Undoubtedly, this study bears certain limitations that affect the significance of our results. Firstly, this is a retrospective study embracing the well-known limitations of this type of methodology, such as incomplete data, and reliance on child and parental recall. However, using different strategies for data extraction, such as a structured form created a priori, we aimed to minimize the limitations and increase the reliability of our data. Secondly, despite describing the largest single-center cohort in pediatric achalasia, the number of patients is relatively small. Thirdly, the surgical approach has changed over the time from an open abdominal procedure to the current laparoscopic approach. Although no differences were found on the outcome between patients treated with different therapeutic techniques, suggesting that different types of surgery do not seem to affect the final outcome, the sample size and potential skewing of the data might be the source of a type II error that has affected our findings. Finally, there was neither randomization of patients to different therapeutic modalities nor a standardized algorithm/protocol for the evaluation, management and follow-up of patients. As a result, a potential bias on the outcomes amongst treatment groups cannot be excluded. However, we do believe that our study adds important data on a rare condition and aids to further enlighten clinicians on the best initial approach of an entity with a continuously evolving management [7].

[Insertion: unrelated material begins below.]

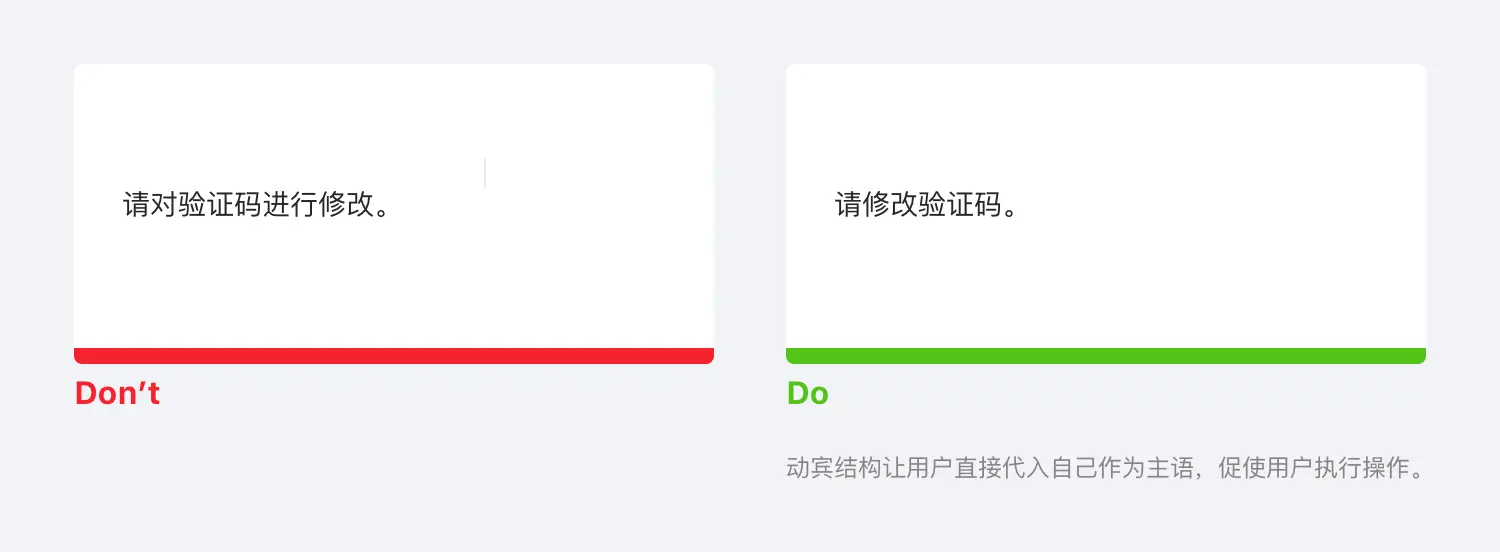Screen dimensions: 1500x552
Task: Click "请" starting the Do example sentence
Action: coord(848,205)
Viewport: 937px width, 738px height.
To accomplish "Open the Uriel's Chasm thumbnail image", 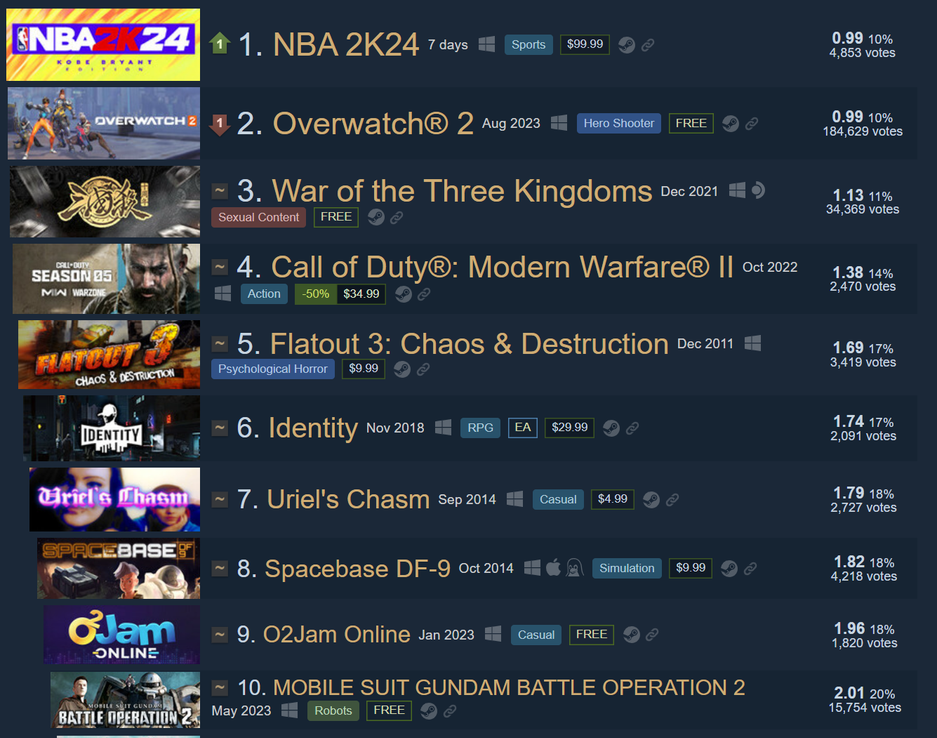I will pyautogui.click(x=115, y=500).
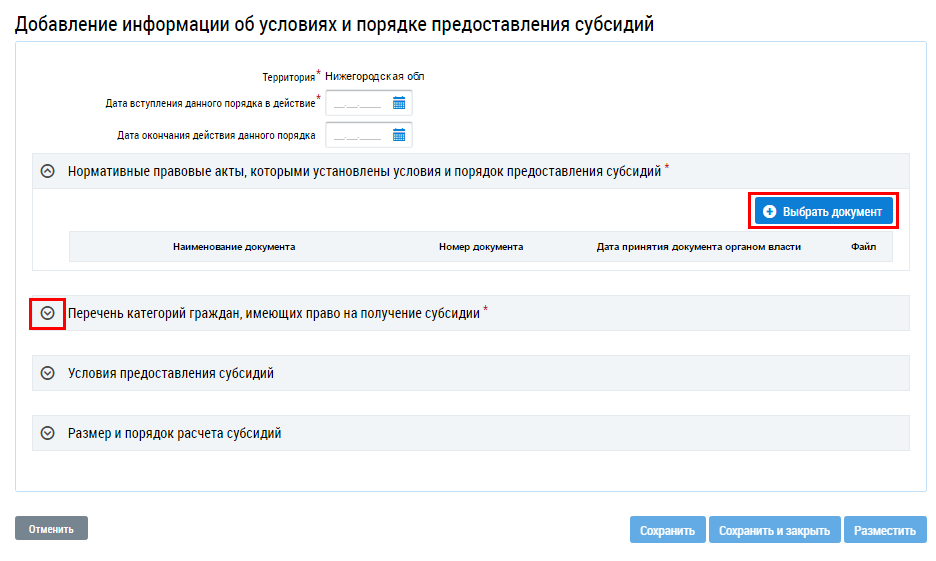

In conclusion, our data indicate that both HM (with or without an antireflux procedure) and BD are safe and effective for the treatment of childhood esophageal achalasia. However, in the absence of any evidence from randomized controlled trials, HM with or without fundoplication may be the favoured initial therapeutic approach for childhood achalasia, as it may lead to a higher remission rate, a longer symptom-free period and a more favourable long-term outcome. A well-designed multicenter randomized controlled study is, however, needed to definitively confirm our findings.